Support of resource download from past activities (revisions) #55

Closed tomeksabala closed 3 years ago

tomeksabala commented 3 years ago

I was trying to decorate blob-storage download blueprints to support accessing giftless files for arbitrary activity_id of resource history. In other words to support the following arg activity_id:

/dataset/<dataset_id>/resource/<resource_id>/download/<filename>?activity_id=<activity_id>
http://ckan/dataset/xxx/resource/yyy/download/tomek.txt?activity_id=zzz

I thought that it's going to be an easy job as IResourceDownloadHandler.resource_download accept dataset and resource in a dictionary form.
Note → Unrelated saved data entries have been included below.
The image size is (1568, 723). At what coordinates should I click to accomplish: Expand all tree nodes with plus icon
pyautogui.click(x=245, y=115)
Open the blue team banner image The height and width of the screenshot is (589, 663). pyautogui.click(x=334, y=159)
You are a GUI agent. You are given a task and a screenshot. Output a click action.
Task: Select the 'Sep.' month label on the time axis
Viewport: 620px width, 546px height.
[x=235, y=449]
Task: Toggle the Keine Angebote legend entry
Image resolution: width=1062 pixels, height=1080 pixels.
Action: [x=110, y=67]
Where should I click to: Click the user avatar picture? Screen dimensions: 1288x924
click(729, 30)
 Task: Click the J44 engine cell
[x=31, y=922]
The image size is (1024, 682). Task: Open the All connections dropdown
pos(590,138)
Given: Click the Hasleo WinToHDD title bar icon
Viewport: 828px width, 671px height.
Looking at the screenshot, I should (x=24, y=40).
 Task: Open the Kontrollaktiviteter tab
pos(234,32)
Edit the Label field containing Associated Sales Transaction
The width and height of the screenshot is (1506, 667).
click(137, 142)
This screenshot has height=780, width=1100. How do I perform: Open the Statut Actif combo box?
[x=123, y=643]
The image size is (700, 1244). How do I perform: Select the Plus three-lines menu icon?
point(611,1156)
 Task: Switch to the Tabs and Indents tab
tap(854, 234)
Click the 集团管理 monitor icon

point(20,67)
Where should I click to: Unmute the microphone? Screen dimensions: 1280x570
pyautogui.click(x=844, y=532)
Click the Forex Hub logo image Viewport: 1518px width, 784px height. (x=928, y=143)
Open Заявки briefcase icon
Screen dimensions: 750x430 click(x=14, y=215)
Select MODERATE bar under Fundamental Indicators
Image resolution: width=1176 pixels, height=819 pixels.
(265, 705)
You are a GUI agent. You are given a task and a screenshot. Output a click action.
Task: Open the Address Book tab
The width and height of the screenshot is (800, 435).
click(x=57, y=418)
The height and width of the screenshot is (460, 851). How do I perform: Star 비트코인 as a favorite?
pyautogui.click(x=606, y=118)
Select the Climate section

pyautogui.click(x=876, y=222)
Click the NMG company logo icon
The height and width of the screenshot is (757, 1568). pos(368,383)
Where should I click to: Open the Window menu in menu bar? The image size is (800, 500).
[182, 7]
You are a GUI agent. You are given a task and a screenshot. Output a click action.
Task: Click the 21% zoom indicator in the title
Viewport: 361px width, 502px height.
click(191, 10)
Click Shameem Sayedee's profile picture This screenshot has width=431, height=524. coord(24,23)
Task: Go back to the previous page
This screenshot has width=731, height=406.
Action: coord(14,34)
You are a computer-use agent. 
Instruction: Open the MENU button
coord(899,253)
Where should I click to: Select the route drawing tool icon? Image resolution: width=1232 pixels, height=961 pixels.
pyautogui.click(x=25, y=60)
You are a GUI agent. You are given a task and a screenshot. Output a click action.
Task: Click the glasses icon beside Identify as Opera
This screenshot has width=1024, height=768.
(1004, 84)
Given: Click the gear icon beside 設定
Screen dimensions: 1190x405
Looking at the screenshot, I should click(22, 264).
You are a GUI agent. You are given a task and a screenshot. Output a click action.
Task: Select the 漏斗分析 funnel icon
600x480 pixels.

I have created a simple wrapper which replace the resource dictionary with the old version fetched from activity.

It wouldn't work due to authentication to giftless which bypasses dataset/resource dicts and work only with dataset_id and resource_id. This means that in the end of the day when we receive granted scopes translated to sha256 we get the hash of current resource version ("latest") which doesn't match requested object sha256 which comes from the activity_id.

I hope I did manage to shade some light on the issue. I have also added some inline comments to this PR. This PR is just a rough PoC. This allowed me to successfully download different versions of a single resource from Activity Stream. I would like to ask for early feedback if my approach is valid or otherwise potential suggestions how this feature could be implemented differently. CC: @shevron @rufuspollock

pdelboca commented 3 years ago

Hey @tomeksabala! I'm working on similar approaches so it's good to have some implementation to discuss.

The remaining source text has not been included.